[Start of Attachment]
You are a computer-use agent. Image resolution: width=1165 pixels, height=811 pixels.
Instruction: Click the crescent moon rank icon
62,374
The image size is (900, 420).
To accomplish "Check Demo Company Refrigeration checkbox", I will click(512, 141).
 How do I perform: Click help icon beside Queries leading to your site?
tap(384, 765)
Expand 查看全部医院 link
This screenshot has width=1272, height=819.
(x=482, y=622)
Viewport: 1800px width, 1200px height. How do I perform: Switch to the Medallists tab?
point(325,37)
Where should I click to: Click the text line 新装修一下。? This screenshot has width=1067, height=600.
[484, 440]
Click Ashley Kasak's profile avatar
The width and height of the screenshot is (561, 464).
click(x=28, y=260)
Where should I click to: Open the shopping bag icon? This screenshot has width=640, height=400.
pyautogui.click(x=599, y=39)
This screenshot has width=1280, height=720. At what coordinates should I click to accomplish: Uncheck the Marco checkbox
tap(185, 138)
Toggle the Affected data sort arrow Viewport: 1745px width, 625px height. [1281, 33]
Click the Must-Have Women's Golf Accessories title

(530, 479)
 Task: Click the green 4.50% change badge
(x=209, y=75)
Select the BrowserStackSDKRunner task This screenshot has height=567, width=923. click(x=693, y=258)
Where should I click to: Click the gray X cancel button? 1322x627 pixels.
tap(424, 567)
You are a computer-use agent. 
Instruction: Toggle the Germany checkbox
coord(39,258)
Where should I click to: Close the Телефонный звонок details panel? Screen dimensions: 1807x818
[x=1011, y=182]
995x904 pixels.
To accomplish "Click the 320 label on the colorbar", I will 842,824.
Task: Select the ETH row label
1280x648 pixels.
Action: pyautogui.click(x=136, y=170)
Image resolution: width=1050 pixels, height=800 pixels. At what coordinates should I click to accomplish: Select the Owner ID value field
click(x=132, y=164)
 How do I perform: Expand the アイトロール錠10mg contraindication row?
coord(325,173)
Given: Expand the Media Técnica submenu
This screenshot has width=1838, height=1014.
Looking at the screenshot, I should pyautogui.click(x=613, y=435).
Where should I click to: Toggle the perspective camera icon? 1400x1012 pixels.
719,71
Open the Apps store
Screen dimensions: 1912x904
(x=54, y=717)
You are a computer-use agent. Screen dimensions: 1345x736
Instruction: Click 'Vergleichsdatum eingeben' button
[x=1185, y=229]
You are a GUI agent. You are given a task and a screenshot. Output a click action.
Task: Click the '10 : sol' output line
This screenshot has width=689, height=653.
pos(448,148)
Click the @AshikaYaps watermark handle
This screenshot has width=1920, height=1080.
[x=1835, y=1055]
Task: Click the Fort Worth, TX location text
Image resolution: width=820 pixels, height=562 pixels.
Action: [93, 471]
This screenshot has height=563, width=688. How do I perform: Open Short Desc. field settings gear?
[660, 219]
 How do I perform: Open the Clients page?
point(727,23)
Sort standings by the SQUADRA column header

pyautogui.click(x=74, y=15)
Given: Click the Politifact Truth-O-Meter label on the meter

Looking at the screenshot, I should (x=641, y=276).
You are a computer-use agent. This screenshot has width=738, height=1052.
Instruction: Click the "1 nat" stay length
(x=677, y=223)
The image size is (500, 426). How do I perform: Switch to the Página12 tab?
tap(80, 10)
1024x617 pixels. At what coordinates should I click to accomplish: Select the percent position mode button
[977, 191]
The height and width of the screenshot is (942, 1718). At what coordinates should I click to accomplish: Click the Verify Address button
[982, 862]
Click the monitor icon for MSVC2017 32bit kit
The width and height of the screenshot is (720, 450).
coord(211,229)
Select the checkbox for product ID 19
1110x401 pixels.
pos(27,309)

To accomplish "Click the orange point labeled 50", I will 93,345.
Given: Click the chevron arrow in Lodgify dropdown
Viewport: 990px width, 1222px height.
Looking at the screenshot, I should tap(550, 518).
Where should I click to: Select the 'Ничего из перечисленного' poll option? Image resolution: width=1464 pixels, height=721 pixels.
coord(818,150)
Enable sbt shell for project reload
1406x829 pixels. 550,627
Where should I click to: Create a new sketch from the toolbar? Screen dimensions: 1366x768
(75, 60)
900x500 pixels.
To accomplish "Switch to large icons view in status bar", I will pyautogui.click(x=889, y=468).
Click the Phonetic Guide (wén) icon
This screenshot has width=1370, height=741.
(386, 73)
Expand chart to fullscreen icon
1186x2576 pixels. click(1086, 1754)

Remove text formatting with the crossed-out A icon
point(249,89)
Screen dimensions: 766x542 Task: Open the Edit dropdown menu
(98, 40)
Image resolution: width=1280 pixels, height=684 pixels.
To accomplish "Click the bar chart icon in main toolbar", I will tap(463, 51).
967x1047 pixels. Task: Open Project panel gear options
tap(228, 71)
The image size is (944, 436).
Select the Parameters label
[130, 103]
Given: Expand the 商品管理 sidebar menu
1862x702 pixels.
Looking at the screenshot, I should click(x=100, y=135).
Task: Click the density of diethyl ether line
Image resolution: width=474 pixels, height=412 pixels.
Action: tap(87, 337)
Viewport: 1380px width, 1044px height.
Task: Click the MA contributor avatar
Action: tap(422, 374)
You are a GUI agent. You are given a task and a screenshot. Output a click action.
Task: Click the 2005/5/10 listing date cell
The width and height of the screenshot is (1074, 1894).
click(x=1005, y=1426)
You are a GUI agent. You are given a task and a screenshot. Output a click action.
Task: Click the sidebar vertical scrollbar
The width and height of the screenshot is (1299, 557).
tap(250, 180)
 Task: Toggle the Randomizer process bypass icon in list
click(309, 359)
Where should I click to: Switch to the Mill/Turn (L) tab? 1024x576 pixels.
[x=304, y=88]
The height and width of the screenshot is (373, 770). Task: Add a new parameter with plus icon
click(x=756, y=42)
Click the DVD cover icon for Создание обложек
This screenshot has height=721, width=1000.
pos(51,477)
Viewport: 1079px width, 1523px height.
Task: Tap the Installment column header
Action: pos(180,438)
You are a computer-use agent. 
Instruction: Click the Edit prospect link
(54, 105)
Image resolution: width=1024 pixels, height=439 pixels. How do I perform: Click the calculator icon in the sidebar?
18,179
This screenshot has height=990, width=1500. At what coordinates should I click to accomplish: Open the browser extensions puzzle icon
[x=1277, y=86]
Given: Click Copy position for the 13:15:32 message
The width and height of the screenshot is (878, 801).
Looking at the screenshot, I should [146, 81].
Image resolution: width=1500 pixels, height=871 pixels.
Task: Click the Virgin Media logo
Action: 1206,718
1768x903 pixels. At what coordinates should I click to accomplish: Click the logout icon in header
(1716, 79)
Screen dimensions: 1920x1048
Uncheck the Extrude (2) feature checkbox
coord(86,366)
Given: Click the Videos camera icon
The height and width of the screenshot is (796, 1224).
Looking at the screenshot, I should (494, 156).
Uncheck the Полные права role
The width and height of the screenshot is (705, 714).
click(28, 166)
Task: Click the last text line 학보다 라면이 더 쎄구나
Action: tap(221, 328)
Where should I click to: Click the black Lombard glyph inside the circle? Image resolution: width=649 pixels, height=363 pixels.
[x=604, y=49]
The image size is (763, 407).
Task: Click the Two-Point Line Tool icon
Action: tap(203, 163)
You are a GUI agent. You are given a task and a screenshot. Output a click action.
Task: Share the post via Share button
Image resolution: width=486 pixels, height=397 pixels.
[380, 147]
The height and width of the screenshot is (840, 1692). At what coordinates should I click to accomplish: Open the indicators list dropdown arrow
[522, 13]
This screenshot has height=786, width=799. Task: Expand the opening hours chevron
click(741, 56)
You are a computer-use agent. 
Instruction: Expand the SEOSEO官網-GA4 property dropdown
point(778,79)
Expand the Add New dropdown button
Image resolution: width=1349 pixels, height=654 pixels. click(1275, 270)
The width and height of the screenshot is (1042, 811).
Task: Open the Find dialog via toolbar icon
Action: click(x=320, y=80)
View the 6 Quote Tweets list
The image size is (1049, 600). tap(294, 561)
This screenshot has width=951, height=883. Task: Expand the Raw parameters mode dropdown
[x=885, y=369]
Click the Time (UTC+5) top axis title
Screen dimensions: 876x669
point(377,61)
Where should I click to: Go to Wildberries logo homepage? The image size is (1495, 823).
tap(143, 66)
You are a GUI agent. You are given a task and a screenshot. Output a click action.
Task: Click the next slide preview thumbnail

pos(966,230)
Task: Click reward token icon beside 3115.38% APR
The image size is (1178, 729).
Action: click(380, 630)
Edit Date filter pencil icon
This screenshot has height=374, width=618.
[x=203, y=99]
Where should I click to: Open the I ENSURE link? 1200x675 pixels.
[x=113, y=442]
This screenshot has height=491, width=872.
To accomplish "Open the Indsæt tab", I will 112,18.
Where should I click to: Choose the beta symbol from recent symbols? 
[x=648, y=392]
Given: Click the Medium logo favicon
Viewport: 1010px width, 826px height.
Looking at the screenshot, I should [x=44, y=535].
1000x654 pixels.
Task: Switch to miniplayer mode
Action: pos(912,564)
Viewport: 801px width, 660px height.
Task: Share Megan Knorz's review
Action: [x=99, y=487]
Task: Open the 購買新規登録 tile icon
[End of Attachment]
## [Exercise prompt]
Which lines in the data above hold the word "will"? Return each of them.

## [Answer space]
To accomplish "Check Demo Company Refrigeration checkbox", I will click(512, 141).
To accomplish "Click the 320 label on the colorbar", I will 842,824.
To accomplish "Click the orange point labeled 50", I will 93,345.
To accomplish "Switch to large icons view in status bar", I will pyautogui.click(x=889, y=468).
To accomplish "Click the bar chart icon in main toolbar", I will tap(463, 51).
To accomplish "Open the Indsæt tab", I will 112,18.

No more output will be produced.